Dataset entries:
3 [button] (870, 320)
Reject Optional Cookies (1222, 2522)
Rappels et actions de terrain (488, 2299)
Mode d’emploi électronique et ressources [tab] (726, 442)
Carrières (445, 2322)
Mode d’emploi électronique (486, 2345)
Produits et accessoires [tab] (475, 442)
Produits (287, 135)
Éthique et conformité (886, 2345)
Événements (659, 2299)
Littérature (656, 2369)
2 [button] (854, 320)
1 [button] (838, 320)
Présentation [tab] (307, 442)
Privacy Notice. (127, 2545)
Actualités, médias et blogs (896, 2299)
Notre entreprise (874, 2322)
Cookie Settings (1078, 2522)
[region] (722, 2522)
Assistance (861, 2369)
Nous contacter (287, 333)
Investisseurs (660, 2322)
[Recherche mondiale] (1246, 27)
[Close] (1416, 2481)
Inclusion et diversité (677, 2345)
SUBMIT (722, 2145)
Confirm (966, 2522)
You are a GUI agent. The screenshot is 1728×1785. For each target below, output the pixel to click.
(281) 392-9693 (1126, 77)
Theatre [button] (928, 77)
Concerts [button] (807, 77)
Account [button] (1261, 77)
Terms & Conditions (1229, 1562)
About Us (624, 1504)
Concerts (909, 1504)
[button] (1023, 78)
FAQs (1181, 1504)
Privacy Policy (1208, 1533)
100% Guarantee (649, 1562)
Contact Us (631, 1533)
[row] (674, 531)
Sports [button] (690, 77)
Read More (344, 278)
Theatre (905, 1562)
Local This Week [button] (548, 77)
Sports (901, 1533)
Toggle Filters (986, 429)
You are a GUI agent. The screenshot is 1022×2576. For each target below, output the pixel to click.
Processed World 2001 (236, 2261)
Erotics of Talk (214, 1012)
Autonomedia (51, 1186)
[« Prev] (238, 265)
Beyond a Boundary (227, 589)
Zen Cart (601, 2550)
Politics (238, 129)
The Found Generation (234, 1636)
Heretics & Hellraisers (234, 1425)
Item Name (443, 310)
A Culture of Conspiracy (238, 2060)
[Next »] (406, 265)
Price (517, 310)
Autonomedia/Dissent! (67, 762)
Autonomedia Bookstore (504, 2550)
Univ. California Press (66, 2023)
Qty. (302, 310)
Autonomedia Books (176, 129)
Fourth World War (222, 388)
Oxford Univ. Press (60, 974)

■ Work instruction ■
Please output the line that contains "Processed World 2001 (236, 2261)" and every line after it in the entries above, exactly, and nothing more.

■ Response to the task ■
Processed World 2001 (236, 2261)
Erotics of Talk (214, 1012)
Autonomedia (51, 1186)
[« Prev] (238, 265)
Beyond a Boundary (227, 589)
Zen Cart (601, 2550)
Politics (238, 129)
The Found Generation (234, 1636)
Heretics & Hellraisers (234, 1425)
Item Name (443, 310)
A Culture of Conspiracy (238, 2060)
[Next »] (406, 265)
Price (517, 310)
Autonomedia/Dissent! (67, 762)
Autonomedia Bookstore (504, 2550)
Univ. California Press (66, 2023)
Qty. (302, 310)
Autonomedia Books (176, 129)
Fourth World War (222, 388)
Oxford Univ. Press (60, 974)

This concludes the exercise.